Willats put much of the onus on The 519 itself, saying the community centre had the power to deny Blair access for the reception.

“How hard would it have been to say to Blair, ‘Sorry, police can’t have the meeting here?’” she asked. “The 519 as an organization has some clout in this community.

“The 519 takes a position when it hosts police events.”

It should be noted, comments made by Lawless at the public consultation were in contrast to the tone of the statement released by The 519 a day after the tense standoff. The release accused protesters of disturbing the centre yet absolved the police of any responsibility.

“If protesters plan to significantly disrupt a meeting or an event, they are expected to protest on the sidewalk in front of the building to ensure that The 519 is able to provide a community centre that is safe and respects the diversity of opinion and expression in our communities,” it read.

The release made no reference to police blocking the doors or Chief Bill Blair’s antagonism of the protesters.

Also at the consultation was Christopher Hudspeth, Church-Wellesley Village Business Improvement Area (CWVBIA) police liaison, who said the experience was frightening for him as well.

“I saw two hands try to grab an officer’s gun,” he said. “It was disturbing enough for me and gave me nightmares for weeks.”

During the confrontation at the police reception, Hudspeth was on the front lines, trying to temper the rising tension by taking on the role of security, said Casey Oraa, an activist with Queer Ontario.

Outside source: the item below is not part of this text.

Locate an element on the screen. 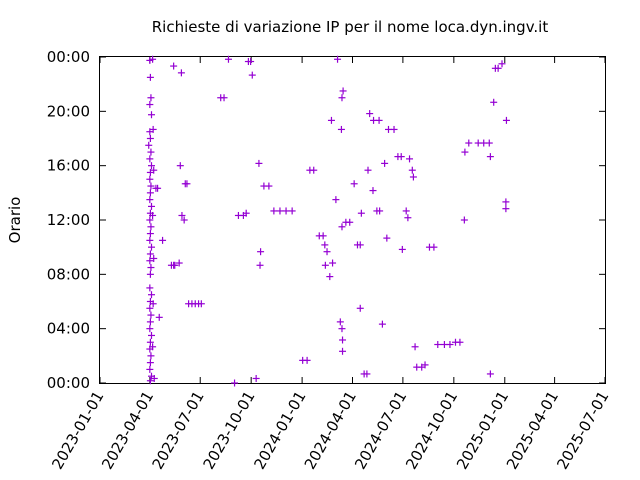 Image resolution: width=640 pixels, height=480 pixels. x-tick-label: 2025-04-01 is located at coordinates (532, 430).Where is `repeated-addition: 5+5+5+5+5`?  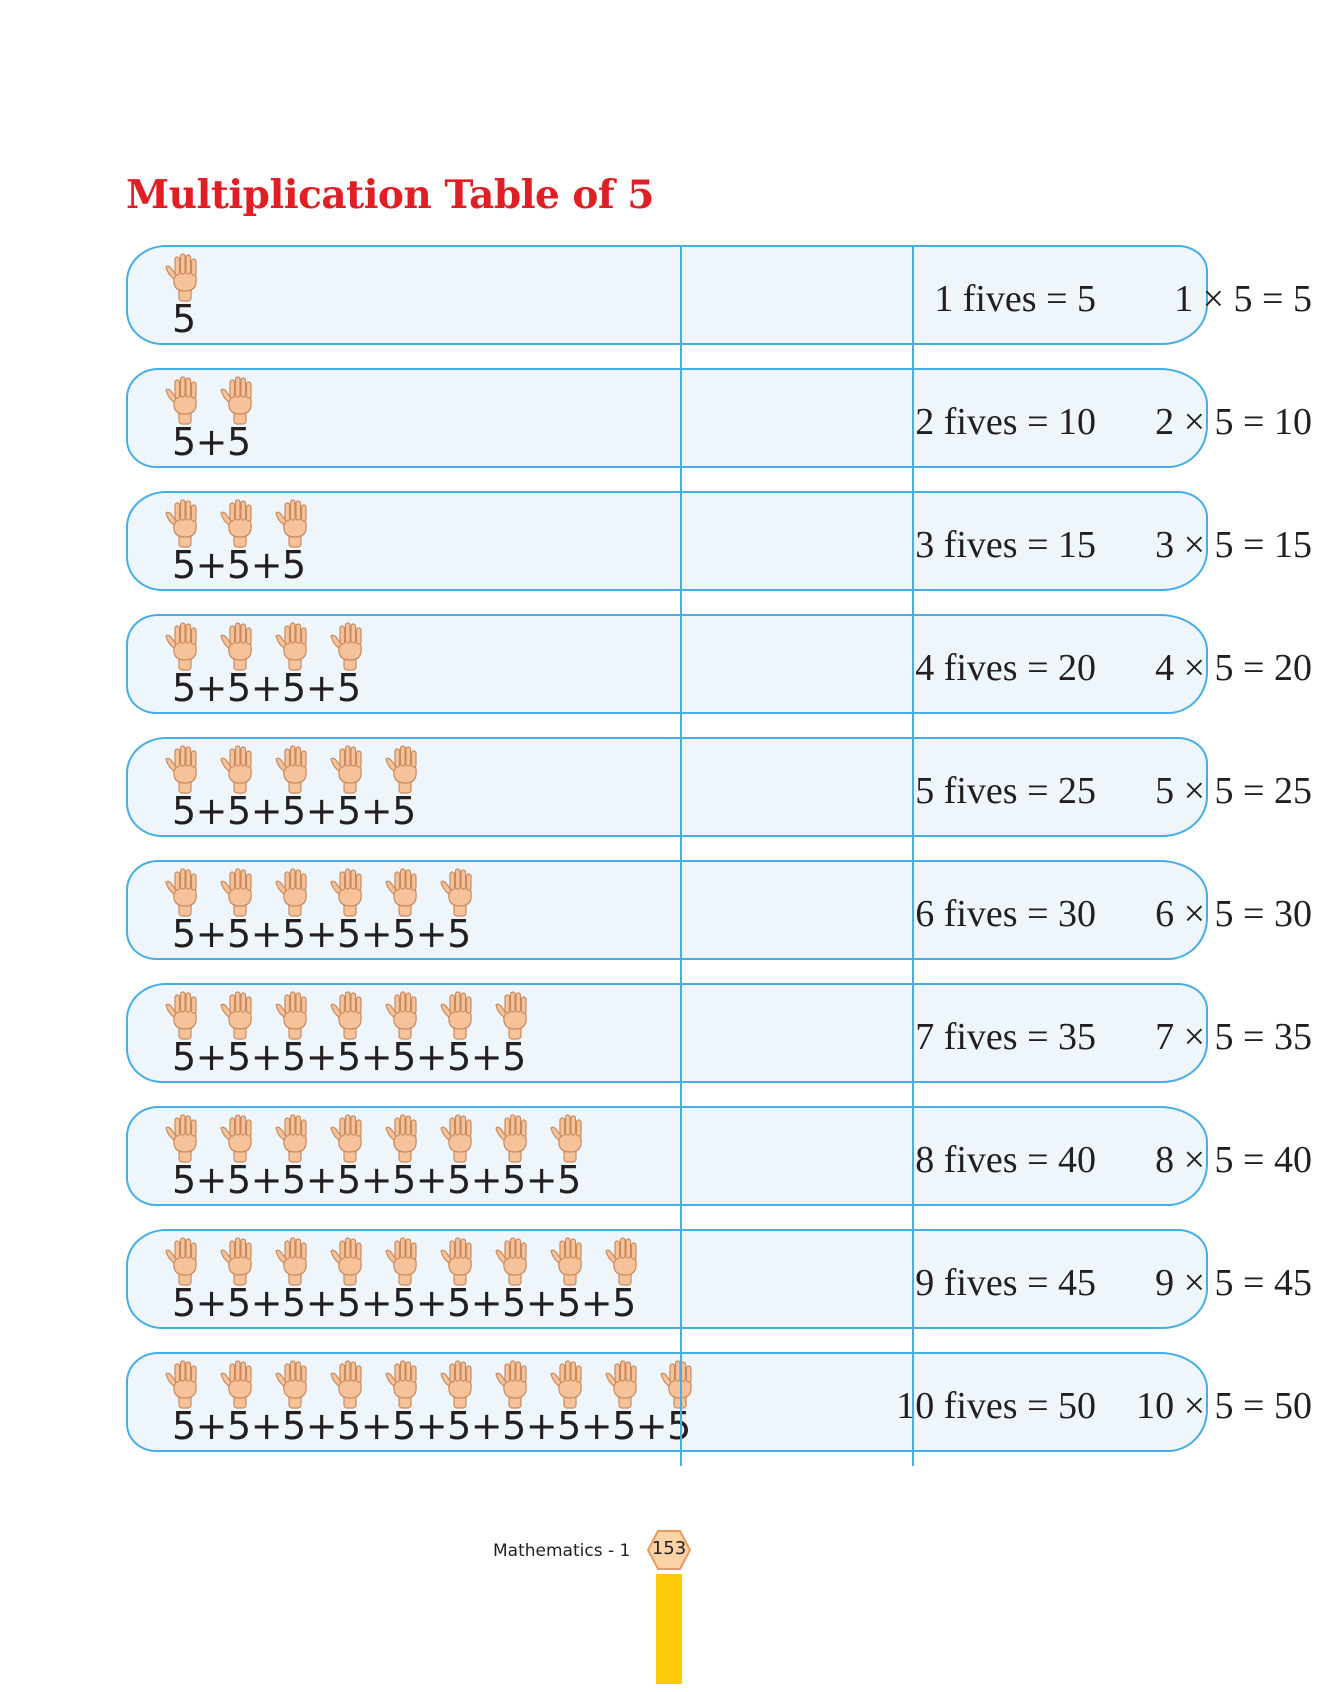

At the end of the meeting, Lawless said The 519 will consider all the suggestions and recommendations and follow up with the public in about a month.

“As an organization, I’ll be frank: we’re not going to shut the door and never speak to police again,” she said.

Former Ward 27 candidate Susan Gapka said police left an indelible scar on the gay community that day.

“I felt under surveillance,” she said. “Even when I just went to the store to buy cat food. It took me a couple of weeks after the G20 before I was no longer scared when a police car drove by.

Dianne LaLonde said police simply don’t have enough training when it comes to the gay and trans community.

“My rights were infringed upon. It was horrendous,” she said. “I see no transparency from police. People were forcibly confined with handcuffs.”

Demchuk said Blair is no friend to the gay community. It was under his leadership that queer people were singled out, attacked, assaulted, made to feel unsafe in custody, and taken to Scarborough and told to walk home, he said

“We are still a community that is policed. We still feel that. This is not something overcome by dialogue. It is overcome by change,” he said. “We saw in one weekend how easily rights can be rolled back.

“People weren’t angry for no reason. There were very real reasons for people to be here that day.”